Analysis by researchers from Trinity College in Dublin showed that tackling the lower trunk of the ball carrier’s body – not the upper trunk or upper legs – was safer.
Concussion can be a serious danger to players. Blows to the head have been a factor in deaths and periods out of action.
Tackling at the upper trunk of the ball carrier should be discouragedResearcher Gregory Tierney
Associate professor Ciaran Simms said: “The physical and high-impact nature of rugby union has made head injuries and long-term brain health a concern, and the 2016-17 English Premiership rugby union season was the sixth consecutive one in which concussion was the most commonly reported match injury – contributing to 22% of all match injuries during that season.
“Our findings have helped us better understand the mechanisms of head impacts in rugby union and resulted in these recommendations, which we hope may guide prevention strategies and reduce head injury assessment risks for athletes.”
In 2014 Ireland international outhalf Johnny Sexton suffered four concussions and was told to serve a 12-week stand-down period.
In March of that year he lay on the pitch at the Stade de France following a collision with Frenchman Mathieu Bastareaud.
PhD researcher Gregory Tierney, from Trinity College Dublin’s School of Engineering and Centre for Bioengineering, said head injury prevention strategies should place emphasis on tackling lower-risk body regions such as the lower trunk.
Nearly four out of five (77%) tackler head injuries requiring assessment were caused by tackles to the upper trunk (47%) and upper legs (30%).
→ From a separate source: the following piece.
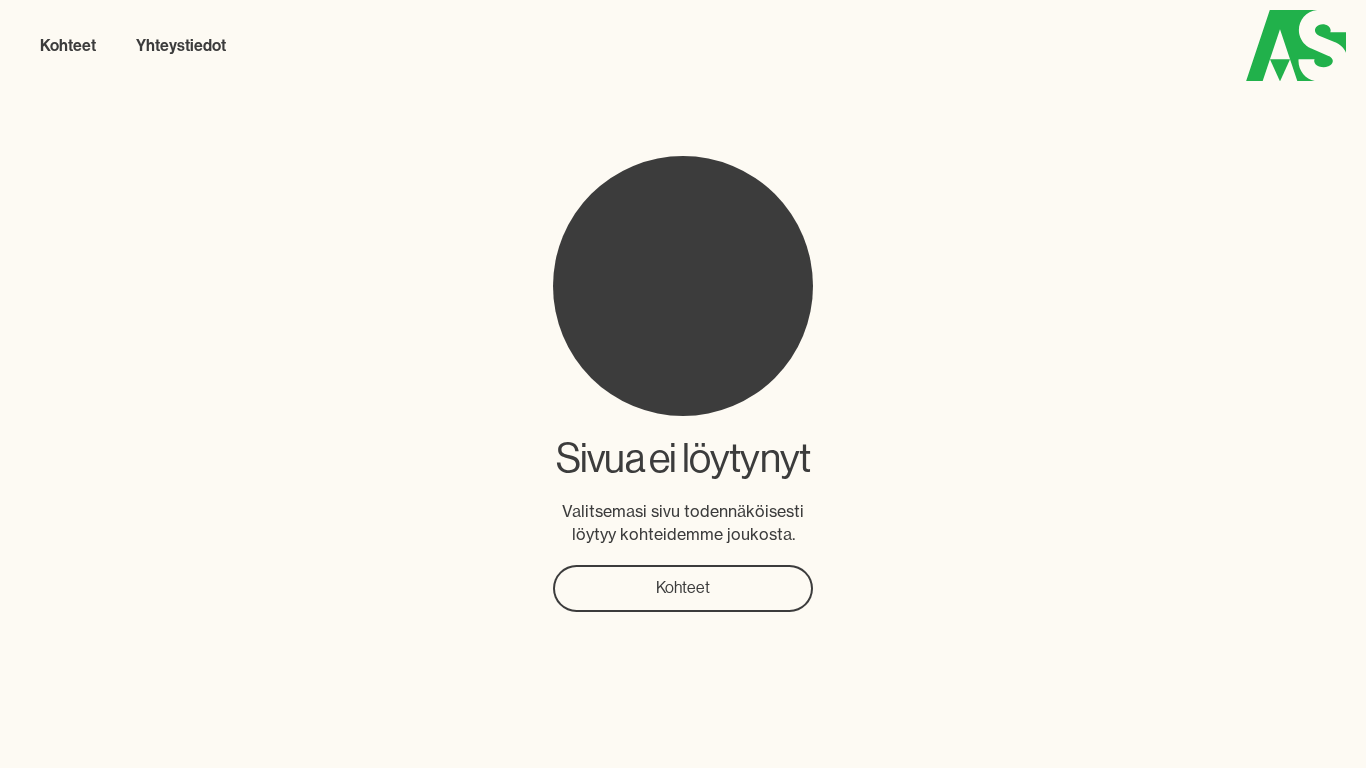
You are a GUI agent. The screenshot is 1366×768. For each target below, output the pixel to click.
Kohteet (683, 587)
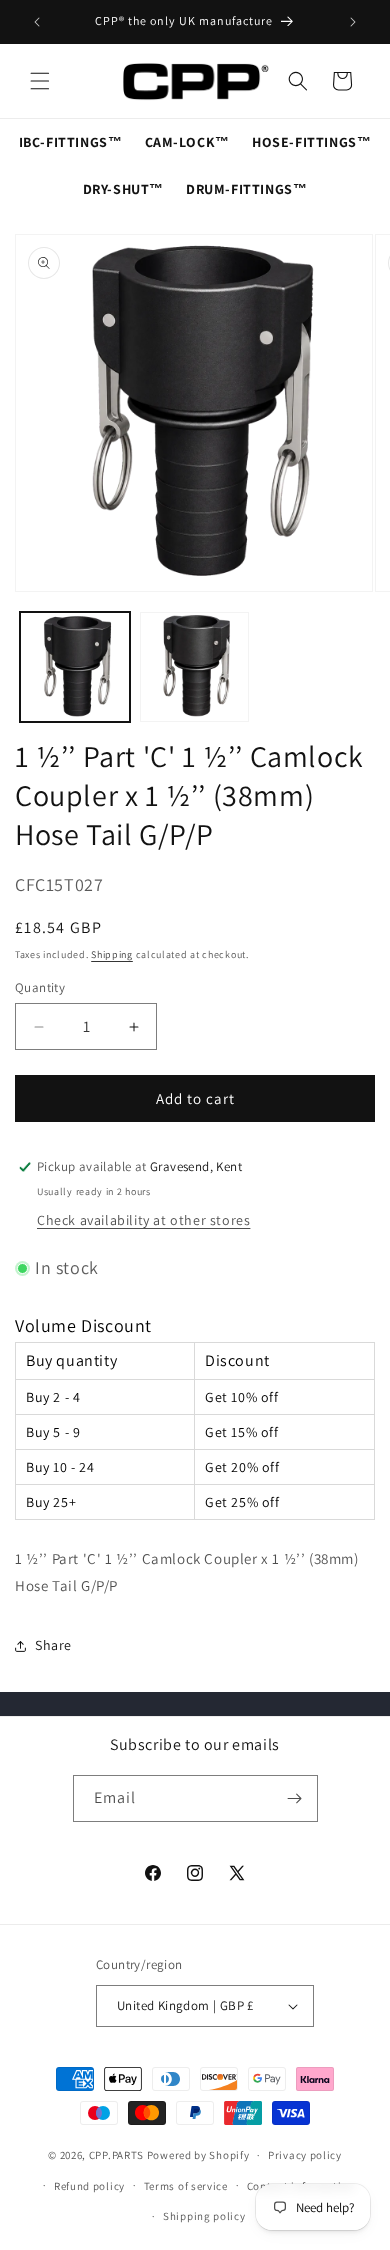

He said: “The findings from this project provide an evidence base, at the elite level, for coaches to develop and implement technical-based concussion prevention strategies for players.”
He added: “Tackling at the upper trunk of the ball carrier should be discouraged.
“Instead, coaching strategies should place emphasis on tackling at lower head injury assessment risk body regions such as the lower trunk.
“Furthermore, there needs to be a greater focus placed on safe contact technique in the tackle.
“We identified easy-to-coach characteristics, such as keeping your head up, eyes on the ball carrier and feet active, that can really help reduce head injury assessment risk.
“Surprisingly, these characteristics are not always exhibited by elite players.”